本文:

#####

逆に言えば、ジューカーのみなさんはウォーミングアップや基礎練なしに、あんなふうにつま先立って回ったりバランスを取ったりしているのですね! それはそれで驚きです。
ジューキンはもともとソーシャルなダンス、つまり社会的なコミュニケーションのなかで踊られるものですからね。言ってみれば行き当たりばったりというか、その場で踊り合って、試し合って、とにかく踊ってみるというのがジューキンのカルチャーなので。でも、より長く踊れるようにするためには、まず筋肉を温めなくてはいけないとか、こういう基礎練をすると効果的だとか、この動きをする場合にはここの筋肉を使うべき、とか。それまで身体では何となく感じていたけれど、頭でロジカルに理解してはいなかったことを、バレエは明確に教えてくれました。それによって、ピルエットを回る時はお尻の筋肉をこう使うとか、インナーマッスルはこう使うとか、分析的に考えて、意識しながら訓練できるようになった。バレエを学び始めて一番変わったのは、そういうところですね。

©️2020-LECHINSKI-MACHINE MOLLE-CRATEN “JAI” ARMMER JR-CHARLES RILEY

そしてリル・バックさんの名を一躍有名にしたのが、このドキュメンタリー映画のなかにも繰り返し出てくる「白鳥」ですね。まず2010年に踊った初めての「白鳥」、あちらもリル・バックさん自身が振付けたものですか?
そうです。というか、「白鳥」はもともと即興で踊ったものなんですよ。でも、みなさんから「踊って、踊って」と繰り返し言われるので、何度も踊るうちにだんだん原型みたいなものができてきて、最終的に振付が完成しました。
その後、2011年に中国の舞台でチェロ奏者のヨーヨー・マさんと共演した際のパフォーマンスには、ミハイル・フォーキン振付のバレエ『瀕死の白鳥』のオマージュみたいな動きも取り入れているように見えました。あの時にはすでに、バレエの振付も少し参考にしたりしていたのでしょうか?
正直に言うと、あの時点では未だ、本当に一ミリたりとも、バレエに『瀕死の白鳥』という作品があるなんてことは知りませんでした。その存在を知り、数々の名バレリーナたちが踊る映像を見るようになったのは、全部あの中国の舞台よりあとのことです。そして今ではバレリーナの動きを少し取り入れたりして、振付をさらに発展させていますが。
そうだったのですね!
それはそれで良かったと僕自身は思っていて。過去の作品について何も知らないまま踊っていたというのは、むしろ素晴らしいことじゃないかと。というのも、フォーキンのあの振付だって、もともとはただ振付家が感じたことを源泉にして生まれたわけでしょう? 僕の「白鳥」も、それと同じ。ただ純粋に自分の核の部分からあふれ出てきた動きであり、僕自身のフィーリングの発現なんです。

#####

提供記録:
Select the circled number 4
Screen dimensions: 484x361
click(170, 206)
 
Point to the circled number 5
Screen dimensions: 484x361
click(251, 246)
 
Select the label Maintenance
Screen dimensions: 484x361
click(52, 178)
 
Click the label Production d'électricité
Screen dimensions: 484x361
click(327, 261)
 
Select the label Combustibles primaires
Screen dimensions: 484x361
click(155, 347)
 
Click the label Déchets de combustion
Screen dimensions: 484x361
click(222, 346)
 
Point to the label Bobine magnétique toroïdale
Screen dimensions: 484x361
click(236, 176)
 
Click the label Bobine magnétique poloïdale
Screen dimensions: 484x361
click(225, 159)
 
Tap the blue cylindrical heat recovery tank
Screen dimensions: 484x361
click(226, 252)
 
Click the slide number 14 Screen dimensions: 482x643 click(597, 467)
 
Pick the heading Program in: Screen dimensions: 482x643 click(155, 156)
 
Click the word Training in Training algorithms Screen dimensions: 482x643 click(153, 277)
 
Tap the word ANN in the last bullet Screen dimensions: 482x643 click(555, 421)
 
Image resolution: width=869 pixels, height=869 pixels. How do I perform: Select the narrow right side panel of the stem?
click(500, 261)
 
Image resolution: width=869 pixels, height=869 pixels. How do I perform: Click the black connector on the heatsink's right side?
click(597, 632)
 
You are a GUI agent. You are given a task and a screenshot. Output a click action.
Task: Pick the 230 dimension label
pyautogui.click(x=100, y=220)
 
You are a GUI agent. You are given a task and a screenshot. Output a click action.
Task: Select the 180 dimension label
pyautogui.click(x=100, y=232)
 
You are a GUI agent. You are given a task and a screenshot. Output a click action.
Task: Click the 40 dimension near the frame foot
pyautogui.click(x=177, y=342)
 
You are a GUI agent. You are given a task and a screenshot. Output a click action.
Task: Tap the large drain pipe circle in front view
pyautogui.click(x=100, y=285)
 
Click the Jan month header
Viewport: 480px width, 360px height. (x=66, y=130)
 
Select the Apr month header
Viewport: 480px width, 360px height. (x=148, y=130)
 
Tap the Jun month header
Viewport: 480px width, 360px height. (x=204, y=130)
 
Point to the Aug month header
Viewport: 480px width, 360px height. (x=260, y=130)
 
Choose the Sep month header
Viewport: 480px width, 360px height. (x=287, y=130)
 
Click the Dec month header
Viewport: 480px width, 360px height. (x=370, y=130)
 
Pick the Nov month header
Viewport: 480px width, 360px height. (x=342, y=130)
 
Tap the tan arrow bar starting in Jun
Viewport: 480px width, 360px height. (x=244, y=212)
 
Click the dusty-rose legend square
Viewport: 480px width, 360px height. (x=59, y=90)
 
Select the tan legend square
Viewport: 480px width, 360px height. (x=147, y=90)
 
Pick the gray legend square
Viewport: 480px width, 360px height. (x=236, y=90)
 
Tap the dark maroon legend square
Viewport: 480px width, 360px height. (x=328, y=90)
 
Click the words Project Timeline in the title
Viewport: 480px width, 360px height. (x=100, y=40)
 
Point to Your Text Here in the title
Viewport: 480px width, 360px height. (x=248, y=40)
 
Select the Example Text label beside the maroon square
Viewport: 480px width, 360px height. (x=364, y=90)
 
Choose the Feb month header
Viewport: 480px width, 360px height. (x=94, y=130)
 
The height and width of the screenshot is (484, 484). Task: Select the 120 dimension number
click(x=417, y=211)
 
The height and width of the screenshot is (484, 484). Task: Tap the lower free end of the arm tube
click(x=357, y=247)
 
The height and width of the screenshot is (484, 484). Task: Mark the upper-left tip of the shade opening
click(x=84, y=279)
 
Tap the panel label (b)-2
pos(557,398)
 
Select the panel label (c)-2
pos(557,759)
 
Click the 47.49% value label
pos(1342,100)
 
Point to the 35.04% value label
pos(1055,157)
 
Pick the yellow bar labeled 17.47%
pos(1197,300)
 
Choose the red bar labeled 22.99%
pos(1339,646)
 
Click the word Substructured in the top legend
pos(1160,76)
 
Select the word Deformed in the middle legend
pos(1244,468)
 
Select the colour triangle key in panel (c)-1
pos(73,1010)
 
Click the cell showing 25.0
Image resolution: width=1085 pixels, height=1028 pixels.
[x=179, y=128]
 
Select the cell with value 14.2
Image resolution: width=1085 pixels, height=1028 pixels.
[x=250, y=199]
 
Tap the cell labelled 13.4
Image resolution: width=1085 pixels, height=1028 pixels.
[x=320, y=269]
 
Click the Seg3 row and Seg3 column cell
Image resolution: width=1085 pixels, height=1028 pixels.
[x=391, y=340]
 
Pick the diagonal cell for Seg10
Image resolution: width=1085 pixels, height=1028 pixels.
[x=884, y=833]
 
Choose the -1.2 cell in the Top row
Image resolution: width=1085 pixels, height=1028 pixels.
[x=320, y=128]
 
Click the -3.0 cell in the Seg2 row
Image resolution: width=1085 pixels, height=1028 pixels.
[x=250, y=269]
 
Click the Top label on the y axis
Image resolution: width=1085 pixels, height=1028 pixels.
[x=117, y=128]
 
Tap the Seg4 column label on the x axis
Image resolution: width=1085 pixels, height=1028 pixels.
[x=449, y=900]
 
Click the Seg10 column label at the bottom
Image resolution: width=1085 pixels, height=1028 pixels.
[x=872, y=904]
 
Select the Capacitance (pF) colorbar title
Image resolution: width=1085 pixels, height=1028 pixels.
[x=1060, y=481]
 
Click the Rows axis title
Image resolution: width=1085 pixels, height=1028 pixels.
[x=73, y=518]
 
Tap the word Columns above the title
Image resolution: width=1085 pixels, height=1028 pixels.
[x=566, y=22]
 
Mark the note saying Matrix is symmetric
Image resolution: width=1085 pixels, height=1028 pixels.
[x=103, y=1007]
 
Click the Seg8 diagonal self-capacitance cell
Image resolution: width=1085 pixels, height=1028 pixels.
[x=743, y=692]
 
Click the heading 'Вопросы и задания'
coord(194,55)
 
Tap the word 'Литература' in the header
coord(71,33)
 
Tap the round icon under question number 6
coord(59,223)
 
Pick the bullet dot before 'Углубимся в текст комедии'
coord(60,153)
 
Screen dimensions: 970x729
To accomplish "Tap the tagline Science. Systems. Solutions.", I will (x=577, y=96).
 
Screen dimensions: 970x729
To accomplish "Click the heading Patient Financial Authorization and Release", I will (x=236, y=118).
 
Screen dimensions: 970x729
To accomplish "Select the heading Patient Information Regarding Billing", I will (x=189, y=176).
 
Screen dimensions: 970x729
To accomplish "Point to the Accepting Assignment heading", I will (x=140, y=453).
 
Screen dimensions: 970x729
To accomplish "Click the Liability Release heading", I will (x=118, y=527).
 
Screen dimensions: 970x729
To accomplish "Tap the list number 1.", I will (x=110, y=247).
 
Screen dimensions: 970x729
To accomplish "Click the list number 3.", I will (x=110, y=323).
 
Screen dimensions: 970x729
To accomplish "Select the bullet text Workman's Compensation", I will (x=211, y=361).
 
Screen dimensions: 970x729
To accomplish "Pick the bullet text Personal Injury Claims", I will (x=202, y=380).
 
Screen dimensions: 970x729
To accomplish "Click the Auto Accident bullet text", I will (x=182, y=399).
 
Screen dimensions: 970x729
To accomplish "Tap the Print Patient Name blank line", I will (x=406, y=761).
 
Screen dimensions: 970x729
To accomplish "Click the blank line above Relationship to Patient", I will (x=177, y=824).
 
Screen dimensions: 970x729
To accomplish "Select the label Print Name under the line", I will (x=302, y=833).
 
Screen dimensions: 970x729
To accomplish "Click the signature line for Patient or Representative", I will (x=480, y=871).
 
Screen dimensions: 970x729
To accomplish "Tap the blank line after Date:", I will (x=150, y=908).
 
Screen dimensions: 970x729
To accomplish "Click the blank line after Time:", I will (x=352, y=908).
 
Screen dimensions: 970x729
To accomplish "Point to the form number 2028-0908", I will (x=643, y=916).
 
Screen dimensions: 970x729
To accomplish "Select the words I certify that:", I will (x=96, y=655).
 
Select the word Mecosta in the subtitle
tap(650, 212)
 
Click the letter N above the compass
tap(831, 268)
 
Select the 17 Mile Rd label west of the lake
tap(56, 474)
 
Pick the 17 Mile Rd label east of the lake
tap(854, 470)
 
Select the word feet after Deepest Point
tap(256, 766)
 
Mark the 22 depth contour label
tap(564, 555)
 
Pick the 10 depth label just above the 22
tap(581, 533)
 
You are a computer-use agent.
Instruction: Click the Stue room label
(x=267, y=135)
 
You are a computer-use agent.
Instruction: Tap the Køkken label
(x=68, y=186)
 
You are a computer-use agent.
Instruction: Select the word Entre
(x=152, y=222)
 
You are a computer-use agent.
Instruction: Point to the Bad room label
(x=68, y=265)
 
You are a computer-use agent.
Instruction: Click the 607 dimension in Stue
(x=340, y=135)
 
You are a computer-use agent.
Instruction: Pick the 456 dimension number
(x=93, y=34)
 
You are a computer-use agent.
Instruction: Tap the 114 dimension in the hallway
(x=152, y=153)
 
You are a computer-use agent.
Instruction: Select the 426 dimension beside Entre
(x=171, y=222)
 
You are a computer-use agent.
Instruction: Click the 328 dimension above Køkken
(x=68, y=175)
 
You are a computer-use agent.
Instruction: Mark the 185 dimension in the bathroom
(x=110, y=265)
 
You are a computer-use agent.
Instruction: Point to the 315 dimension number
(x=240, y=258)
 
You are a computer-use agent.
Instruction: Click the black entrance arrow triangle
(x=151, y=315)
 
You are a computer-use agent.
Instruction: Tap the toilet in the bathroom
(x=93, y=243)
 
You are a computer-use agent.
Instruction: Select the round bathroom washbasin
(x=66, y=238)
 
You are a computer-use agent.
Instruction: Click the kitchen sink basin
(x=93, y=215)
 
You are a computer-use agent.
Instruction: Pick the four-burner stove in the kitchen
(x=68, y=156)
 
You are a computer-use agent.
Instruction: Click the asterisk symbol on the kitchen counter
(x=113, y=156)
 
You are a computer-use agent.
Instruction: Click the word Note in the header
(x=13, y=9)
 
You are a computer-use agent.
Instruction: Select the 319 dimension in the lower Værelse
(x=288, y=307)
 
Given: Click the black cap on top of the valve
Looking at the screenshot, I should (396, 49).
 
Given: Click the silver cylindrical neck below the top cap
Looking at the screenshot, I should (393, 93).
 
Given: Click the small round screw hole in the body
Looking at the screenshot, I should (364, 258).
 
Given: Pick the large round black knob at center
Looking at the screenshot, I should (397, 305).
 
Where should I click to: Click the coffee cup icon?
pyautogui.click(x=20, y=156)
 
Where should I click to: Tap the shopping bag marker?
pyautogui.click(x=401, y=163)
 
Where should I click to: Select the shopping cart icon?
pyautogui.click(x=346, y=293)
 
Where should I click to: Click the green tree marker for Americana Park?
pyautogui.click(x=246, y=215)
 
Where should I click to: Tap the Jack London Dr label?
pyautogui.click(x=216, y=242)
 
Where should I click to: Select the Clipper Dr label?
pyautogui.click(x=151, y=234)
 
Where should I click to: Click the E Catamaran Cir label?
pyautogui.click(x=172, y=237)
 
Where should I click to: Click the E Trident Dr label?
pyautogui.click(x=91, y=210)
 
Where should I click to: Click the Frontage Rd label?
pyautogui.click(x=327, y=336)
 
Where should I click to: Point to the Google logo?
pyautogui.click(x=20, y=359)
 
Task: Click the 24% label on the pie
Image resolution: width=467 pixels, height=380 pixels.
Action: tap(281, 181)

#####

本文の「ジューキンはもともとソーシャルなダンス」で始まる段落を、主な事実を残して箇条書きで短くまとめなさい。

- ジューキンは、もともと社会的なコミュニケーションのなかで踊られるソーシャルなダンスである。その場で踊り合い、試し合い、とにかく踊ってみるのがそのカルチャーである。
- バレエは、身体では何となく感じていたが論理的には理解していなかったことを明確に教えてくれた。たとえば、長く踊るにはまず筋肉を温めること、効果的な基礎練、動きごとに使うべき筋肉などである。
- その結果、ピルエットでのお尻の筋肉やインナーマッスルの使い方を分析的に考え、意識しながら訓練できるようになった。
- これが、バレエを学び始めて一番変わった点である。